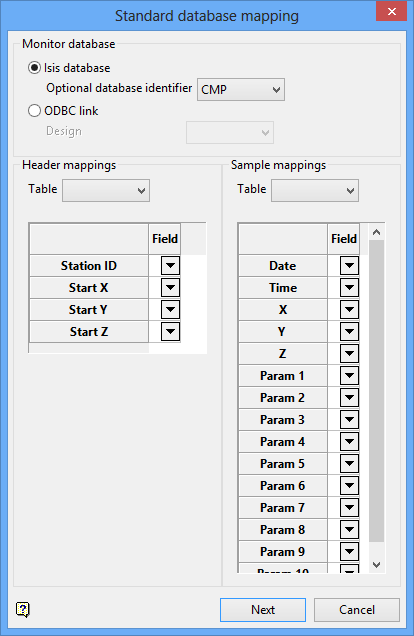Open the Station ID field dropdown arrow
Image resolution: width=414 pixels, height=636 pixels.
[x=170, y=266]
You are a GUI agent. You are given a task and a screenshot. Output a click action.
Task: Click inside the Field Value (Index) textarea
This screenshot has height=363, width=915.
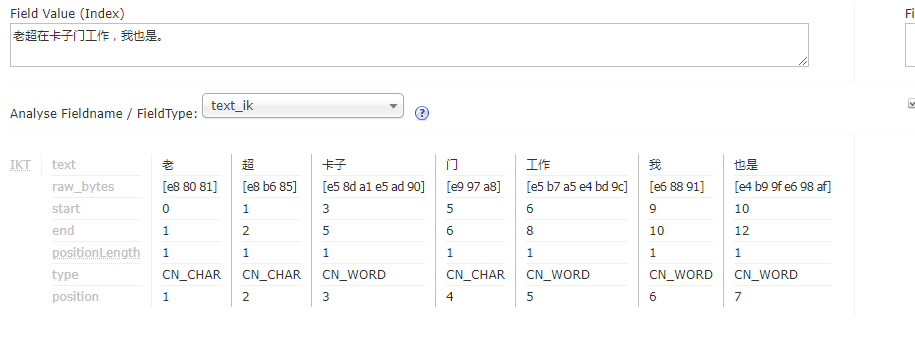pos(409,45)
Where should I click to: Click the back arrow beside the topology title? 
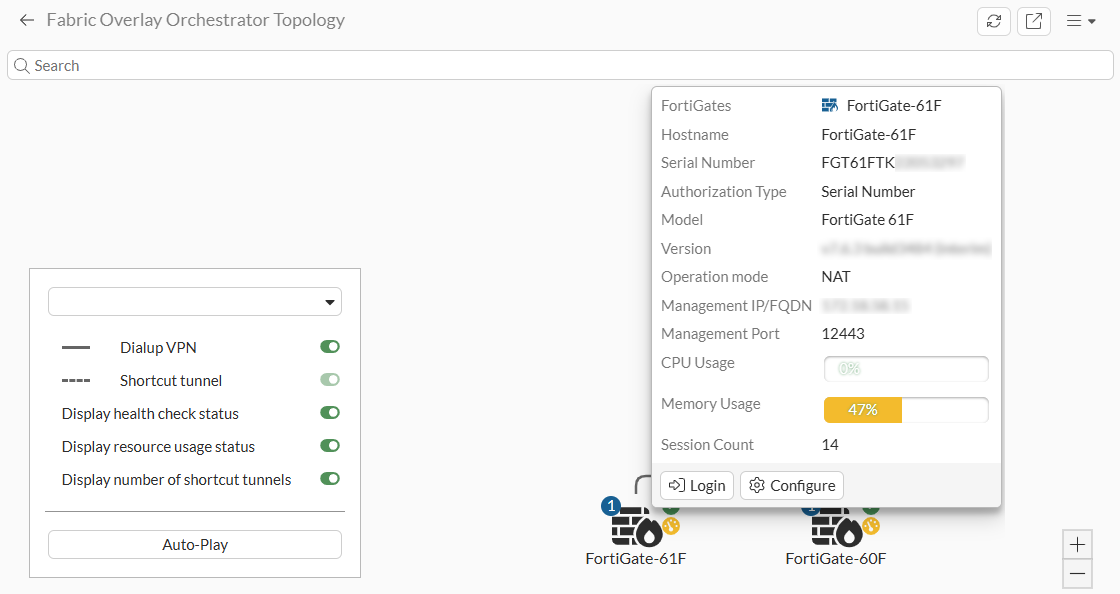click(27, 20)
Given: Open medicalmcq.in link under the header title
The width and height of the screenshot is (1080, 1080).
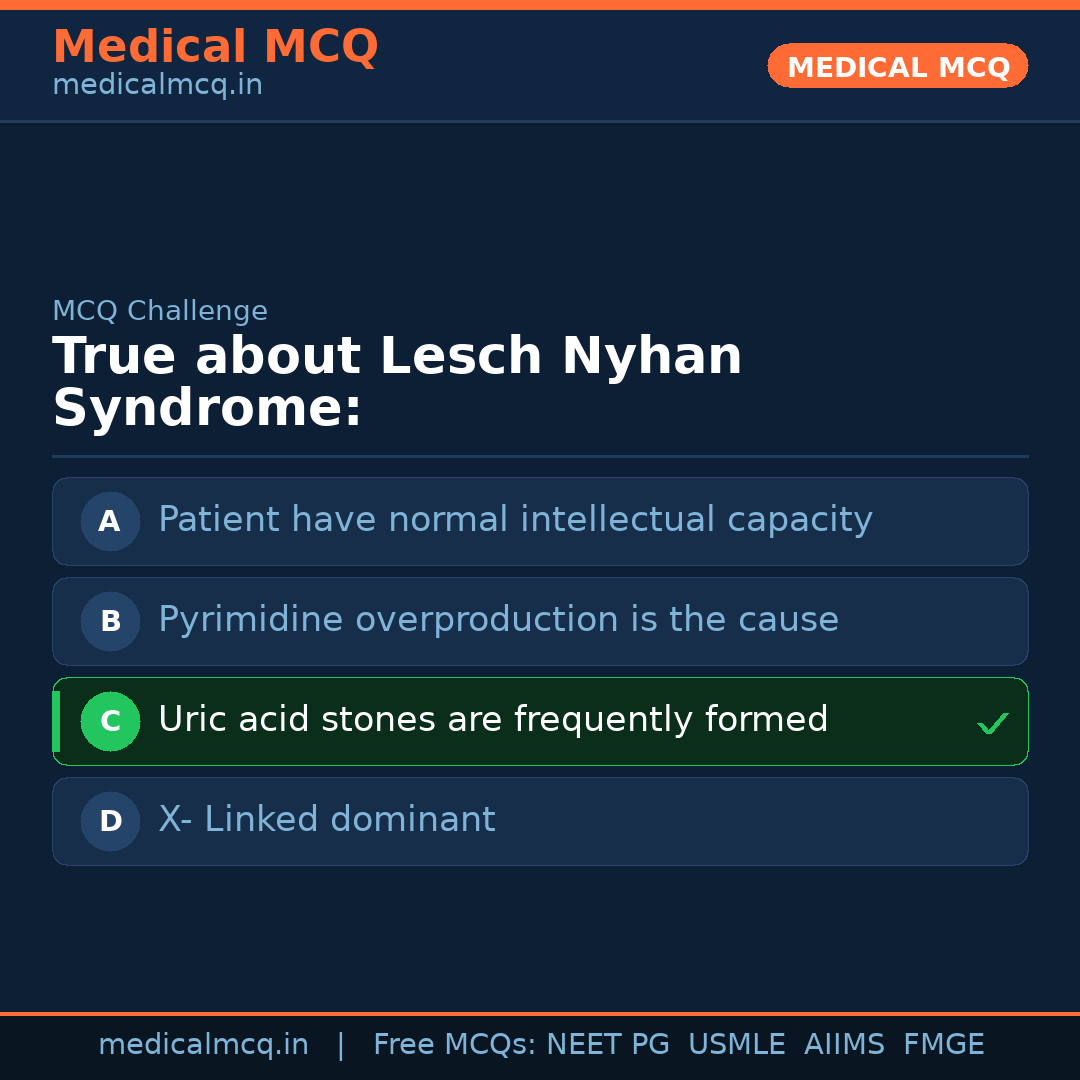Looking at the screenshot, I should (x=157, y=86).
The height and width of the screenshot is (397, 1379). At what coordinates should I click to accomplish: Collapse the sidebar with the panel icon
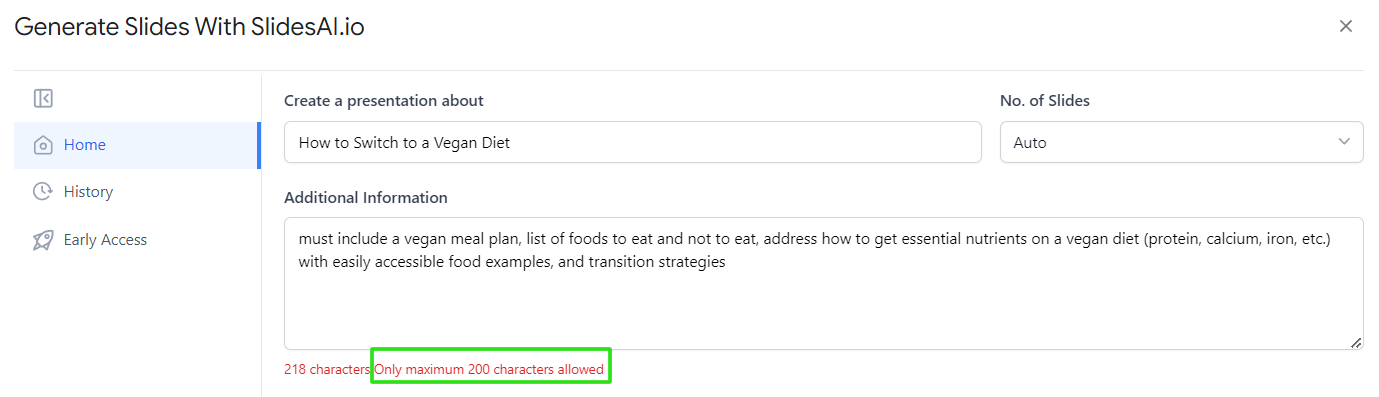coord(43,98)
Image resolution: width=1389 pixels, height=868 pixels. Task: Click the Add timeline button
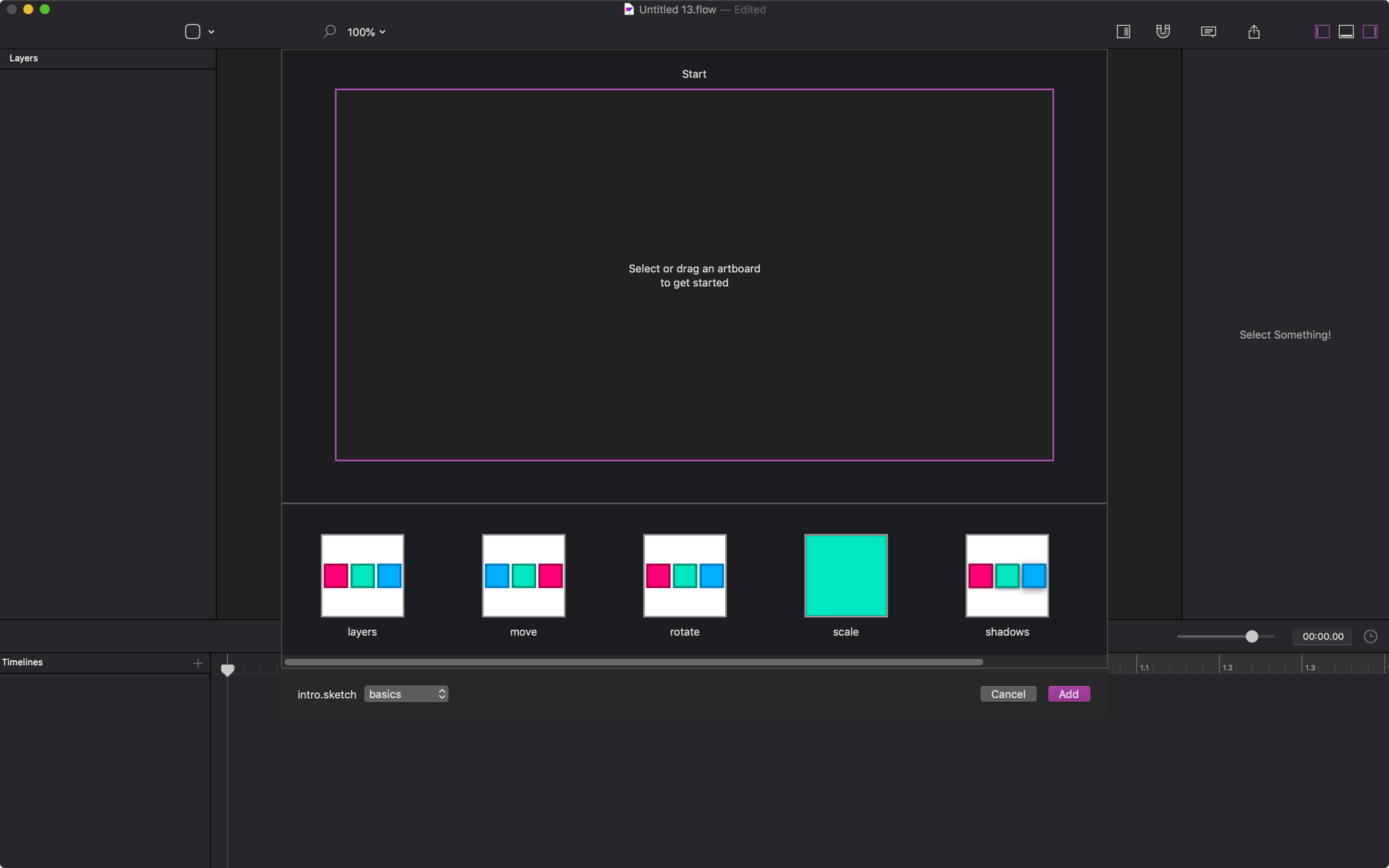(x=197, y=661)
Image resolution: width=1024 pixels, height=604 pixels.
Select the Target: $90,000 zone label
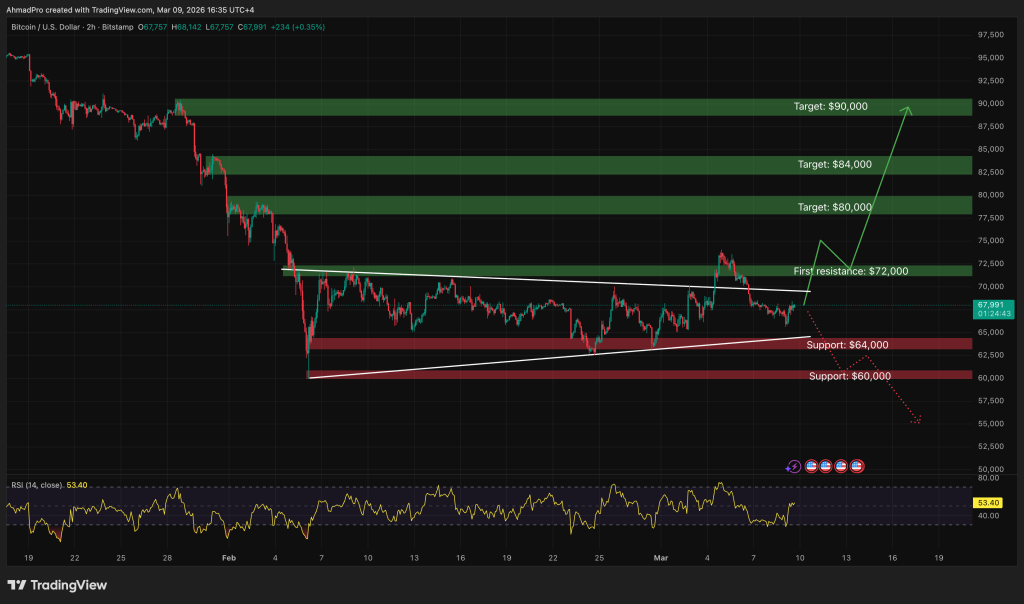coord(831,105)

================================

• EXERCISE:
Each line from the one holding "You are a GUI" through the end of the listing is to be output exactly, both ends included, with no other lines and the pictures left out.

• TASK RESPONSE:
You are a GUI agent. You are given a task and a screenshot. Output a click action.
Task: Click inside the Field Value (Index) textarea
This screenshot has height=363, width=915.
pos(409,45)
Where should I click to: Click the back arrow beside the topology title? 
click(27, 20)
Given: Open medicalmcq.in link under the header title
The width and height of the screenshot is (1080, 1080).
Looking at the screenshot, I should (x=157, y=86).
The height and width of the screenshot is (397, 1379). At what coordinates should I click to accomplish: Collapse the sidebar with the panel icon
coord(43,98)
Image resolution: width=1389 pixels, height=868 pixels. Task: Click the Add timeline button
(x=197, y=661)
Image resolution: width=1024 pixels, height=604 pixels.
Select the Target: $90,000 zone label
coord(831,105)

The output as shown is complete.